> [DATA LISTING]:

※

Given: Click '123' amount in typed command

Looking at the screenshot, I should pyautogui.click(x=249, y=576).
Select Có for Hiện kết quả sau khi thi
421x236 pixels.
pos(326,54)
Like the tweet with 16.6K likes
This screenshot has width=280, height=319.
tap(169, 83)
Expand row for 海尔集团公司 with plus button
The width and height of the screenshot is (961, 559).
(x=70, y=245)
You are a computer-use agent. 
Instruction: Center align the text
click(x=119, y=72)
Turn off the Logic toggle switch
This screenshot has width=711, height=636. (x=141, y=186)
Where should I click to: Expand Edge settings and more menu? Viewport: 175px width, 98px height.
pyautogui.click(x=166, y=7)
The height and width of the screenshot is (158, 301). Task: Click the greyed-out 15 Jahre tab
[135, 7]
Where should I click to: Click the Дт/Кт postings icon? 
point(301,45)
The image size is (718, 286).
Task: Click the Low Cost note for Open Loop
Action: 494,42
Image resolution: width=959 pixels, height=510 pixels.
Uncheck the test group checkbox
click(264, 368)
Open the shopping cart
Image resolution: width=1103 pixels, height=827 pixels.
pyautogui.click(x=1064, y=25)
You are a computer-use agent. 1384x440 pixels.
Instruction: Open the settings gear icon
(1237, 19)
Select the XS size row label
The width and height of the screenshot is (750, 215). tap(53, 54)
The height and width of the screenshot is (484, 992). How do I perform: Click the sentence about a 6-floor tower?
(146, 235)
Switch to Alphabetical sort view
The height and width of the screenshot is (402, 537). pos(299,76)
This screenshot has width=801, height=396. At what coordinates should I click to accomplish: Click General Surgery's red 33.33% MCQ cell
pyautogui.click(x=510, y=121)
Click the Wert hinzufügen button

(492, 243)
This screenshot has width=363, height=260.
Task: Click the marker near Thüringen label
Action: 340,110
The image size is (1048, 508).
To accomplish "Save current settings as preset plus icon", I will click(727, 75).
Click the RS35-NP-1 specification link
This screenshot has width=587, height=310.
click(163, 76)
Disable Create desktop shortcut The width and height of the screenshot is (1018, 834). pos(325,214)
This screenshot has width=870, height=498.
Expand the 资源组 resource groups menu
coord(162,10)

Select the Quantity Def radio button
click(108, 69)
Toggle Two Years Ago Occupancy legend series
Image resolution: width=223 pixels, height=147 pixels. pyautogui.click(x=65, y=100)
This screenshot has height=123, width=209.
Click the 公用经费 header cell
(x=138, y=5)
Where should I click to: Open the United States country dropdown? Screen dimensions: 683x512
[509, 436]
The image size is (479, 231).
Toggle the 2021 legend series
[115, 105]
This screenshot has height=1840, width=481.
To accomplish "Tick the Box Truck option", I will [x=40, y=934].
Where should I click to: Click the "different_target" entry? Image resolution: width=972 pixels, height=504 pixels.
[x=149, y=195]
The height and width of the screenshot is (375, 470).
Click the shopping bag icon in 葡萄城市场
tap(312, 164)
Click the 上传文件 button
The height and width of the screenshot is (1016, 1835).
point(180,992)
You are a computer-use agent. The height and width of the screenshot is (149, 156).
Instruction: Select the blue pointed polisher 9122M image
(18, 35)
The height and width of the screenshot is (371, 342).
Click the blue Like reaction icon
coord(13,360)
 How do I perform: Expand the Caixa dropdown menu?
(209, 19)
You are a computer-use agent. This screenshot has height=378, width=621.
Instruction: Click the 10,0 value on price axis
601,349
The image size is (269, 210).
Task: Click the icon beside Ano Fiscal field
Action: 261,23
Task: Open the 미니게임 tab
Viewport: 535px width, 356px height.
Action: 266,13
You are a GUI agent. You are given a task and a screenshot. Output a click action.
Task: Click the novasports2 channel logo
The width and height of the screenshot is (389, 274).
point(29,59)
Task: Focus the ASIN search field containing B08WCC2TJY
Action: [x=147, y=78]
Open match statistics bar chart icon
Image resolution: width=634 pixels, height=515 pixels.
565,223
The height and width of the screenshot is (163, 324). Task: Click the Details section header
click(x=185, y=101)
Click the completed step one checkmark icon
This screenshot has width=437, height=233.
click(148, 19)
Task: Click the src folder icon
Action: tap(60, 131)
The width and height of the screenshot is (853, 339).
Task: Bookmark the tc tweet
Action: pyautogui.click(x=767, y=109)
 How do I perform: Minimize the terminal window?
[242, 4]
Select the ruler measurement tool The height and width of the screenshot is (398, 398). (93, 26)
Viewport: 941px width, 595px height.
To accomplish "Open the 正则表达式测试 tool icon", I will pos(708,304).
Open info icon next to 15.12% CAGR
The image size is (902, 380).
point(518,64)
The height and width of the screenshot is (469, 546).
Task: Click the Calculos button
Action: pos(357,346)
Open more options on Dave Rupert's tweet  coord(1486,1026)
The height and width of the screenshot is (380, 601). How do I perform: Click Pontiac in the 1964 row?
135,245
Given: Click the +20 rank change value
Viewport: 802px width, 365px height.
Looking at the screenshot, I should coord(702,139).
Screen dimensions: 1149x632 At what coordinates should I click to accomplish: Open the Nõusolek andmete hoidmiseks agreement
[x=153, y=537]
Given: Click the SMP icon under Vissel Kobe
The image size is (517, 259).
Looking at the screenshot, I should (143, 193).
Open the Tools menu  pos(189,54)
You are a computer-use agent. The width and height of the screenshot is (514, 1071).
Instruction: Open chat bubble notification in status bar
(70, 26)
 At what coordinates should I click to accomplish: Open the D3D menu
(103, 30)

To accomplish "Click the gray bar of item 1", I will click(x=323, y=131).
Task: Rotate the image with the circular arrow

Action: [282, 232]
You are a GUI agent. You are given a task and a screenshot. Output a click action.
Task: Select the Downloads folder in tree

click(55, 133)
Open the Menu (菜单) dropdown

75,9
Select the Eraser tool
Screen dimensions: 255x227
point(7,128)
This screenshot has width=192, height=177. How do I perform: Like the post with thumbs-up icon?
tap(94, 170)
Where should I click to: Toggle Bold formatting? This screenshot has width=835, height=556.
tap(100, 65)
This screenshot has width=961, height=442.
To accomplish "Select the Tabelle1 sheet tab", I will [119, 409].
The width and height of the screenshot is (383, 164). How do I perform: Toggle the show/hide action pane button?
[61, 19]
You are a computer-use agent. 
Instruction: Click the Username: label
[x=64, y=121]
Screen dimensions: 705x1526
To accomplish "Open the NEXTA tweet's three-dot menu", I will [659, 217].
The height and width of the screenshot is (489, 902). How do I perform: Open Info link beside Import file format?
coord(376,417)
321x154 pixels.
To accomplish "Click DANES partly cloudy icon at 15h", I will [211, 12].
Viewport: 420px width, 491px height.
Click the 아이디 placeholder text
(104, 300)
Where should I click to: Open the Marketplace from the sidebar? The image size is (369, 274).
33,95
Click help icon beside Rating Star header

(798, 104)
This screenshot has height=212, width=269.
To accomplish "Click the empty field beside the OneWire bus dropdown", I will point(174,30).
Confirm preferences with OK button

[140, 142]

※

> [TO DO]: Return only the part of the records above that opens with the line containing "Toggle Two Years Ago Occupancy legend series" and closes with the line containing "This screenshot has height=1840, width=481.", ends included.

> [ANSWER AREA]:
Toggle Two Years Ago Occupancy legend series
Image resolution: width=223 pixels, height=147 pixels. pyautogui.click(x=65, y=100)
This screenshot has height=123, width=209.
Click the 公用经费 header cell
(x=138, y=5)
Where should I click to: Open the United States country dropdown? Screen dimensions: 683x512
[509, 436]
The image size is (479, 231).
Toggle the 2021 legend series
[115, 105]
This screenshot has height=1840, width=481.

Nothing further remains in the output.